Under the terms of an AHA tenancy, the question will be “has the productive and related earning capacity of the farm increased?”. These are definitions in the 1986 AHA Act that are key to any rent review.

“If the BPS has gone down by 50% and you are just replacing that with an opportunity to partner up with your local doctor’s surgery, then if the overall productive and related earning capacity of the farm has not really changed, then just because you are making a bit of money in a different way, is that an excuse to put the rent up? I think the answer is generally no,” said Mr Meade.

“There is little reason to expect significant rent increases unless the landlord is making a significant contribution as well.”

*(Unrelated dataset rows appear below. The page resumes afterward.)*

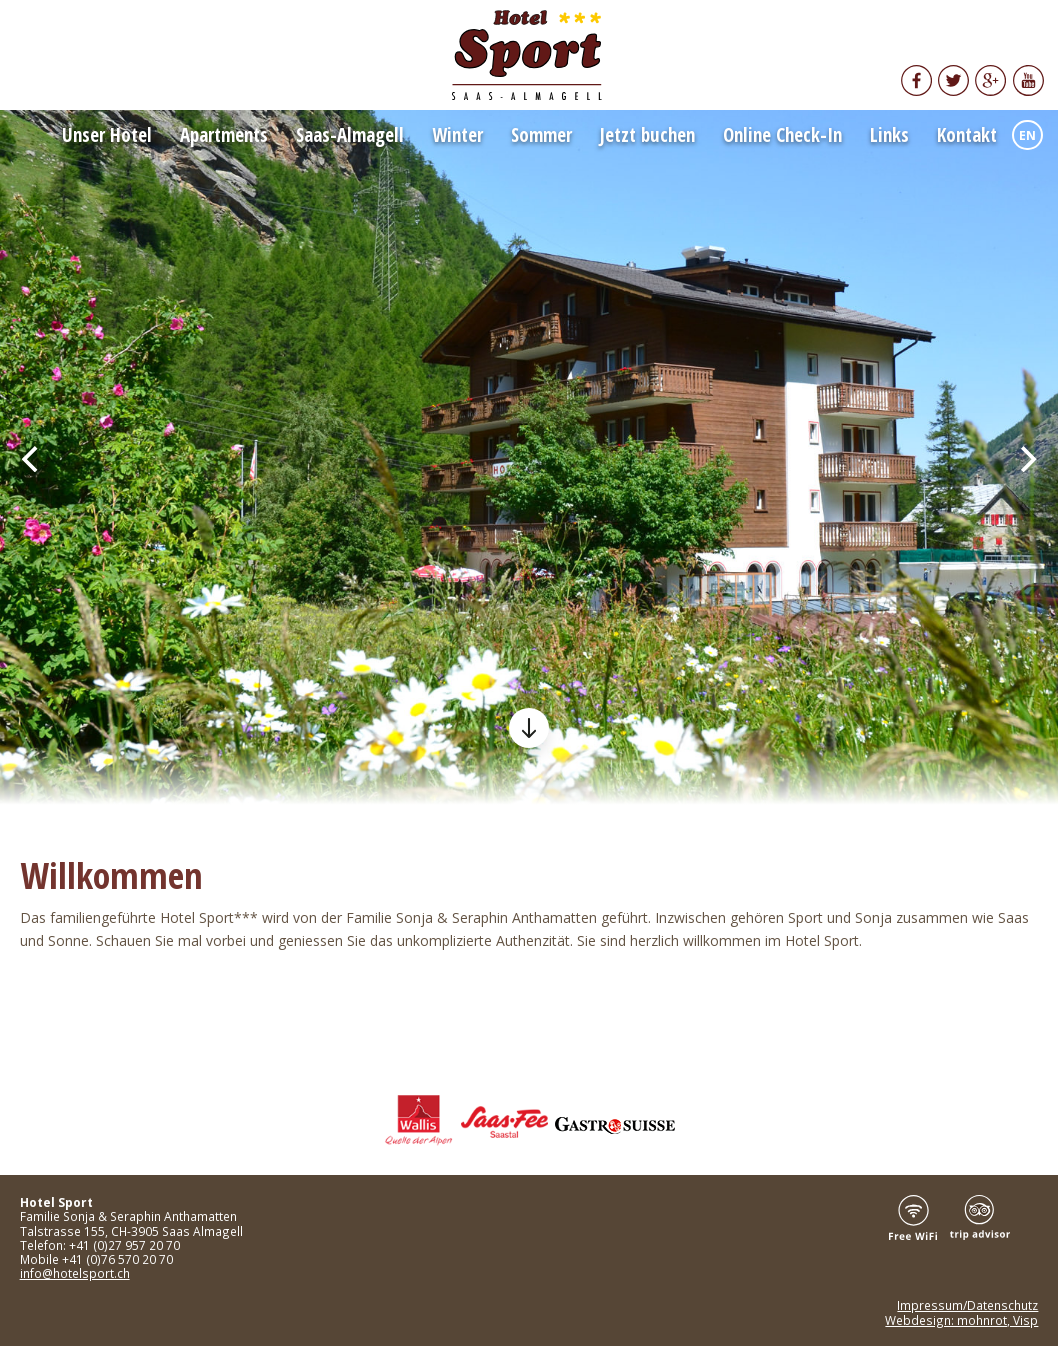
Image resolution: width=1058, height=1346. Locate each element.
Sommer (541, 135)
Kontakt (967, 135)
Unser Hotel (107, 135)
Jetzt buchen (647, 135)
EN (1027, 135)
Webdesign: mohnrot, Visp (961, 1320)
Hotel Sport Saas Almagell (529, 55)
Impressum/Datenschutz (967, 1305)
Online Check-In (782, 135)
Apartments (224, 135)
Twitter (953, 80)
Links (889, 135)
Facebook (916, 80)
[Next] (1026, 459)
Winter (457, 135)
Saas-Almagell (350, 135)
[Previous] (32, 459)
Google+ (991, 80)
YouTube (1028, 80)
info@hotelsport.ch (75, 1273)
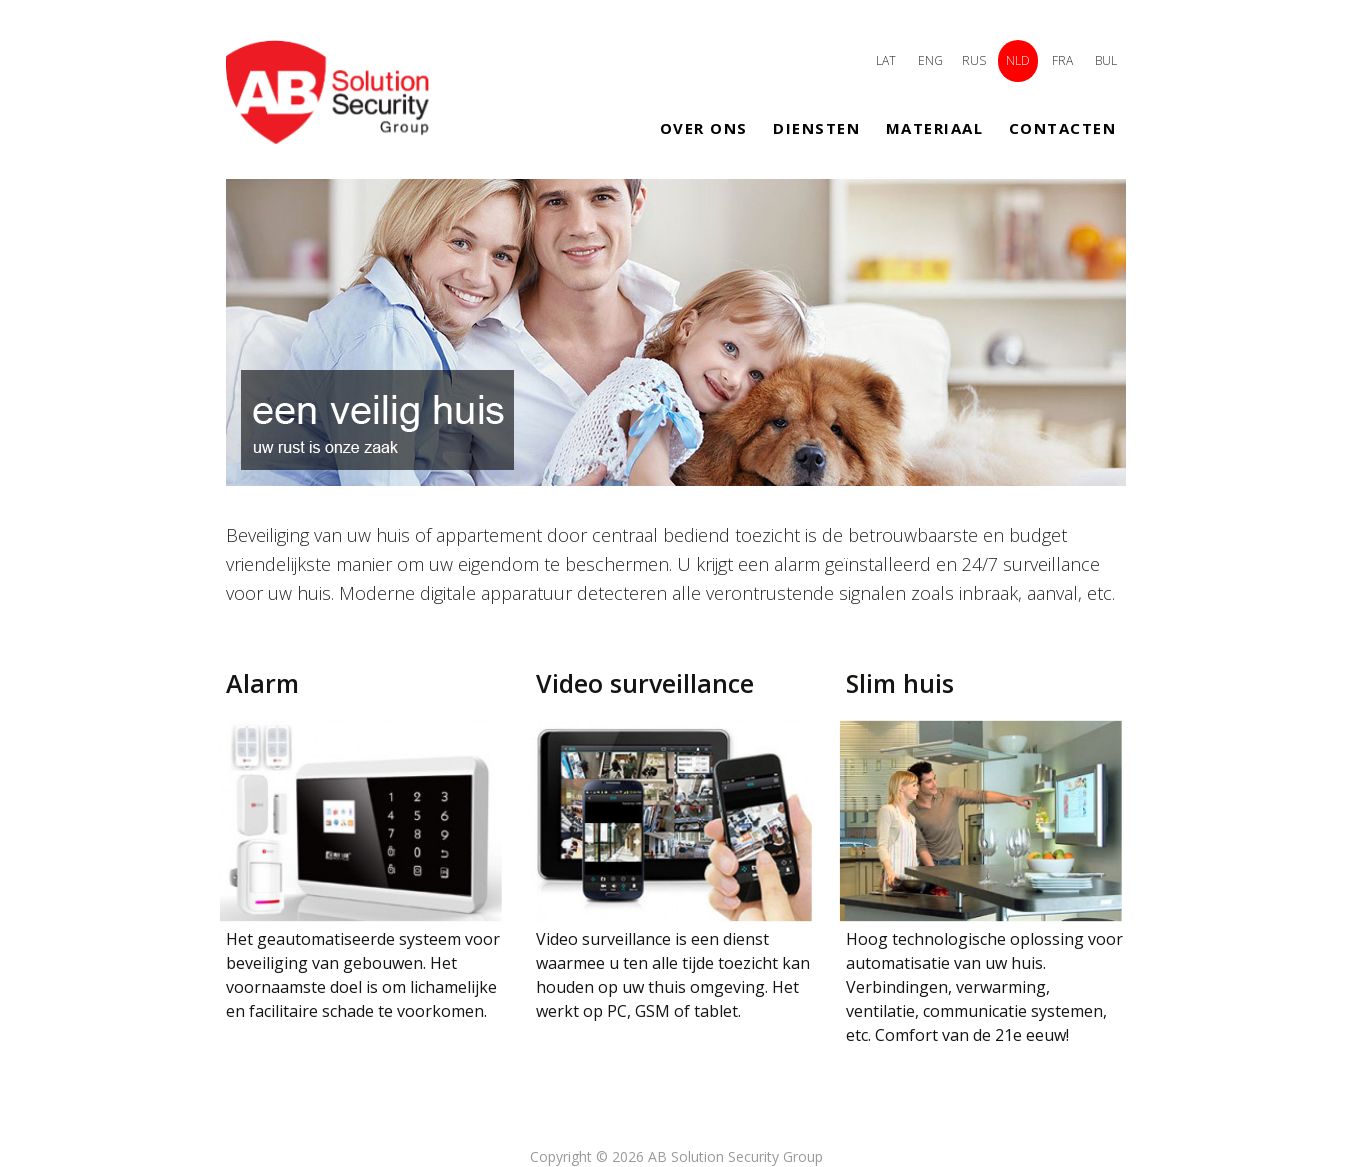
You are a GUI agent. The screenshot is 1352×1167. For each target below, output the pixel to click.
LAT (886, 60)
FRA (1062, 60)
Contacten (1063, 128)
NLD (1018, 60)
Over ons (704, 128)
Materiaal (935, 128)
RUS (974, 60)
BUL (1106, 60)
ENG (930, 60)
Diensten (816, 128)
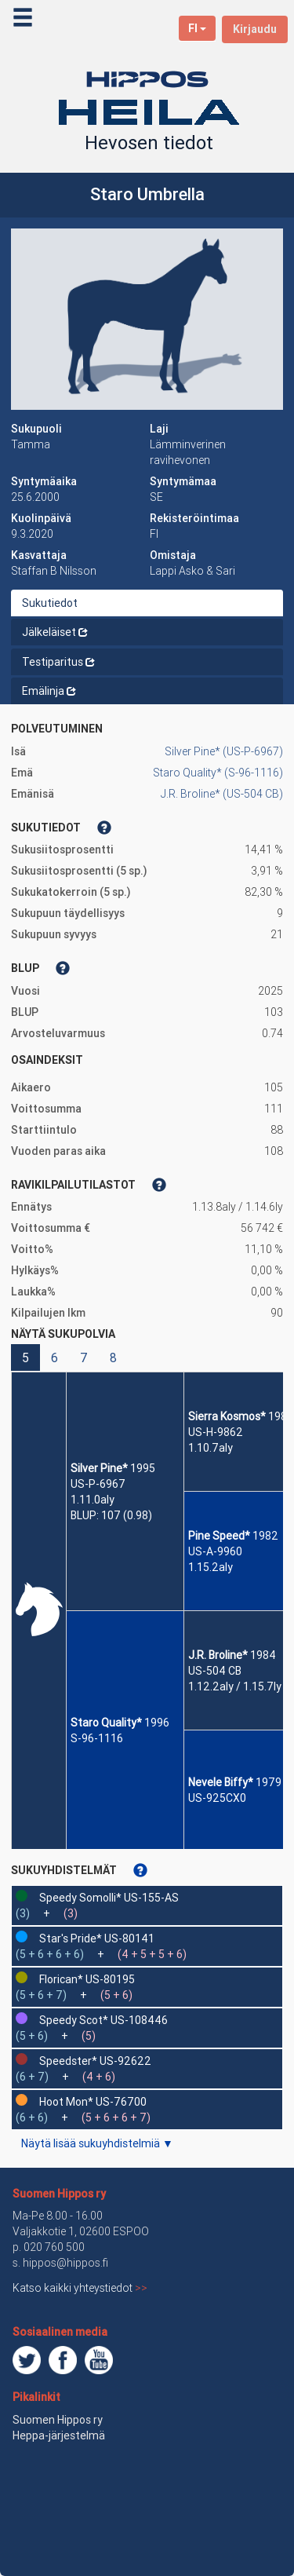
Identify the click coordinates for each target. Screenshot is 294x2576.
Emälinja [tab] (49, 691)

Can my succession rights be at risk?

Applicants for succession under an AHA must have earned their income from agricultural work on the holding; if the farm becomes hugely diversified and there is little agriculture involved, that could jeopardise a succession application, unless agreement is reached in advance with the landlord.

Document what is agreed

The advice in this article covers tenancies in England and Wales.

Where an activity is prohibited by the terms of a tenancy agreement, the documentation to vary it must be in the form of a licence from the landlord.

Where there is no absolute prohibition, then a letter from the landlord to give permission for an activity or change will normally suffice, says Philip Meade. In either case, professional advice should be taken, he warns.